(Stored data)
'''

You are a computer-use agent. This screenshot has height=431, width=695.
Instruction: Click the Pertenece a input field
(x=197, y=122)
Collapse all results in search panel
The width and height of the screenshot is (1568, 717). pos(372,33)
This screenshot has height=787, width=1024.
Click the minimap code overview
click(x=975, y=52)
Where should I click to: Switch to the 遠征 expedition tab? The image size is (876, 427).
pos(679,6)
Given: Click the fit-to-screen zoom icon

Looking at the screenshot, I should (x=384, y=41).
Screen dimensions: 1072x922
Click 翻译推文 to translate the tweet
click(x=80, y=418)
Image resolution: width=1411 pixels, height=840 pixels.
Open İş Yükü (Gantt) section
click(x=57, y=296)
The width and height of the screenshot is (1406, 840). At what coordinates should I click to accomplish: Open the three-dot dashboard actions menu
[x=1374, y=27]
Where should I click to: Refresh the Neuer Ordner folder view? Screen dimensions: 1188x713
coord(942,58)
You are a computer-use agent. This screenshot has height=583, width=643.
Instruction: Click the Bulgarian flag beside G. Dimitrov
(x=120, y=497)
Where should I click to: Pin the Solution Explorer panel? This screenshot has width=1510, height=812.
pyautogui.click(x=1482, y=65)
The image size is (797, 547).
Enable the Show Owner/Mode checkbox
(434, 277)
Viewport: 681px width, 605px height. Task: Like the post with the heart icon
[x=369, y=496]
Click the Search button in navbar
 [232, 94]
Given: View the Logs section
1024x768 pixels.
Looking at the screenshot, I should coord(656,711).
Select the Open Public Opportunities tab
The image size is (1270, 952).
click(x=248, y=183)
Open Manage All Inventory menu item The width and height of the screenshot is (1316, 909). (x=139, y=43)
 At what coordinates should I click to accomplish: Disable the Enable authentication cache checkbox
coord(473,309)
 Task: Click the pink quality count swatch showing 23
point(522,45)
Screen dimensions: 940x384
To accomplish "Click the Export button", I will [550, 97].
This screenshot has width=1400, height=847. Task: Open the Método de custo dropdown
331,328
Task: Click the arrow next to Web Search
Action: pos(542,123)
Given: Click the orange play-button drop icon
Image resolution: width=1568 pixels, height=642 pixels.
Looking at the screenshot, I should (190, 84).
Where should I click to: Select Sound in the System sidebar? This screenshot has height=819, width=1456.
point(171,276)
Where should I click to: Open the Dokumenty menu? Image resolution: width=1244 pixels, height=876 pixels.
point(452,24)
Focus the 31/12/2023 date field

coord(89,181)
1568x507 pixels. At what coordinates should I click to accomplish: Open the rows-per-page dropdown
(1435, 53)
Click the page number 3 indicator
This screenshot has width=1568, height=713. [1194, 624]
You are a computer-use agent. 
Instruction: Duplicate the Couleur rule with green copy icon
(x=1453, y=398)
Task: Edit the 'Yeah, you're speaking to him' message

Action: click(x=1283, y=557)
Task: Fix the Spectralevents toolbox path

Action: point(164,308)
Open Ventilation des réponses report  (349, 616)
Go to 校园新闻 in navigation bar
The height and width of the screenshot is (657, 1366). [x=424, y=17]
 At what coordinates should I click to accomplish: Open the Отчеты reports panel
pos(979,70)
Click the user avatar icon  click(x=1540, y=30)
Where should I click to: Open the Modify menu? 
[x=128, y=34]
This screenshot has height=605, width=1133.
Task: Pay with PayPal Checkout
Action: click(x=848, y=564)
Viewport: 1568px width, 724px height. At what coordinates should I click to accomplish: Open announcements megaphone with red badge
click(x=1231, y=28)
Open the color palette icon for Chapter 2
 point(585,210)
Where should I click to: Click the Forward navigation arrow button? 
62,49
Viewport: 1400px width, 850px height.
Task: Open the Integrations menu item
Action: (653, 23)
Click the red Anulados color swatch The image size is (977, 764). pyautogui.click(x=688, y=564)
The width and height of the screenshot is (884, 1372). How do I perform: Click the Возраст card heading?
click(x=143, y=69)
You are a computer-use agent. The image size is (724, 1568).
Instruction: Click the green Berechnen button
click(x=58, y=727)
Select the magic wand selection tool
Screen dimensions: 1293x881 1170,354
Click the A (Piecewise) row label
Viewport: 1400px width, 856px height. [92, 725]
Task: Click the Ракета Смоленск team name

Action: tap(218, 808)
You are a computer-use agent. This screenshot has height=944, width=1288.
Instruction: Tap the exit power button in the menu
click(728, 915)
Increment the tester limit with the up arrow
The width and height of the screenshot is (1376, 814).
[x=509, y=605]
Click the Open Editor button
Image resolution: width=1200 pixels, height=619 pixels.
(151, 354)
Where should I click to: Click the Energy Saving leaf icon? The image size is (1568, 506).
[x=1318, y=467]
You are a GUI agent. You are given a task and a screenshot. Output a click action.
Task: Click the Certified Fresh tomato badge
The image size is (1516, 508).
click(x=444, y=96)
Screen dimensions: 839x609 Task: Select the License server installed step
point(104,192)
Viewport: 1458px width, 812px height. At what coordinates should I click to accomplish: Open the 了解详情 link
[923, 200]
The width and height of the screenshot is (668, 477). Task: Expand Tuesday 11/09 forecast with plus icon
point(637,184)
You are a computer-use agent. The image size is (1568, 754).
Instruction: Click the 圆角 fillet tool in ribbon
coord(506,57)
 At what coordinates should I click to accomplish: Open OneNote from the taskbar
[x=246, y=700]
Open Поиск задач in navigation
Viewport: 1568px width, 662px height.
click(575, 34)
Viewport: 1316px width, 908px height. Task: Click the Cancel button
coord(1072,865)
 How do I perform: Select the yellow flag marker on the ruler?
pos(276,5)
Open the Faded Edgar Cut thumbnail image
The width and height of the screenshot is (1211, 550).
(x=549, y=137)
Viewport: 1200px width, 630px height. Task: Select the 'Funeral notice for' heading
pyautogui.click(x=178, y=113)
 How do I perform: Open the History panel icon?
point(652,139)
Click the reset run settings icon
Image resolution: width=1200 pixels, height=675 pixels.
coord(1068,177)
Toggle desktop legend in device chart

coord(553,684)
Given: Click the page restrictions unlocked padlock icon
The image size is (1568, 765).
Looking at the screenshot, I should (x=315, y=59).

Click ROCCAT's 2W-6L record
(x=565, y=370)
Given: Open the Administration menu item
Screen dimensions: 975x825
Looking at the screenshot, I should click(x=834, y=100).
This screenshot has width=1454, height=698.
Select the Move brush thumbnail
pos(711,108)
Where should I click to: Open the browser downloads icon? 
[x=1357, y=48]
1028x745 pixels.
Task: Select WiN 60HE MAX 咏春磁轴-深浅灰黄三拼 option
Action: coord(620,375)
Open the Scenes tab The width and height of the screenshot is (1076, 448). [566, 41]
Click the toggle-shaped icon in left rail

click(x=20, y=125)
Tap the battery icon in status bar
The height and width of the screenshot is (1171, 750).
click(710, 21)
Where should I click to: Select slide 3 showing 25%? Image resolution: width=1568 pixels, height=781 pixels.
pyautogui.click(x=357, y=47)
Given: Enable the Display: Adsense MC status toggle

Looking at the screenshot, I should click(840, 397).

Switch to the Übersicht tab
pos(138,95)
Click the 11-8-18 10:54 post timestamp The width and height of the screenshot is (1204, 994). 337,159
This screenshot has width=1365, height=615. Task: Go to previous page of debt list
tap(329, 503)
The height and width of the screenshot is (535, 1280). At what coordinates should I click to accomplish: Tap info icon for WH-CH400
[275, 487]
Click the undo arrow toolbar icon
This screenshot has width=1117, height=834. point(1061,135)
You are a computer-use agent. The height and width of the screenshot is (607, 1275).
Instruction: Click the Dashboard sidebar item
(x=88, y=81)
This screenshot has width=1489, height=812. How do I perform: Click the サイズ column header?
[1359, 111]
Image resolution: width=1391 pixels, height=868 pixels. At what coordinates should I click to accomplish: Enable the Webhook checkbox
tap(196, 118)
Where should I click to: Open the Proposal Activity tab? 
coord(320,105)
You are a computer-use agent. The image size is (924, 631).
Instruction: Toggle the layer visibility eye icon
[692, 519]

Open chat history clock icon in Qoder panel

'''

What you have to do
Copy the lines of the stored data above, from the line with "At what coordinates should I click to accomplish: Open OneNote" up to and including the line with "coord(1072,865)".

Result of this task
 At what coordinates should I click to accomplish: Open OneNote from the taskbar
[x=246, y=700]
Open Поиск задач in navigation
Viewport: 1568px width, 662px height.
click(575, 34)
Viewport: 1316px width, 908px height. Task: Click the Cancel button
coord(1072,865)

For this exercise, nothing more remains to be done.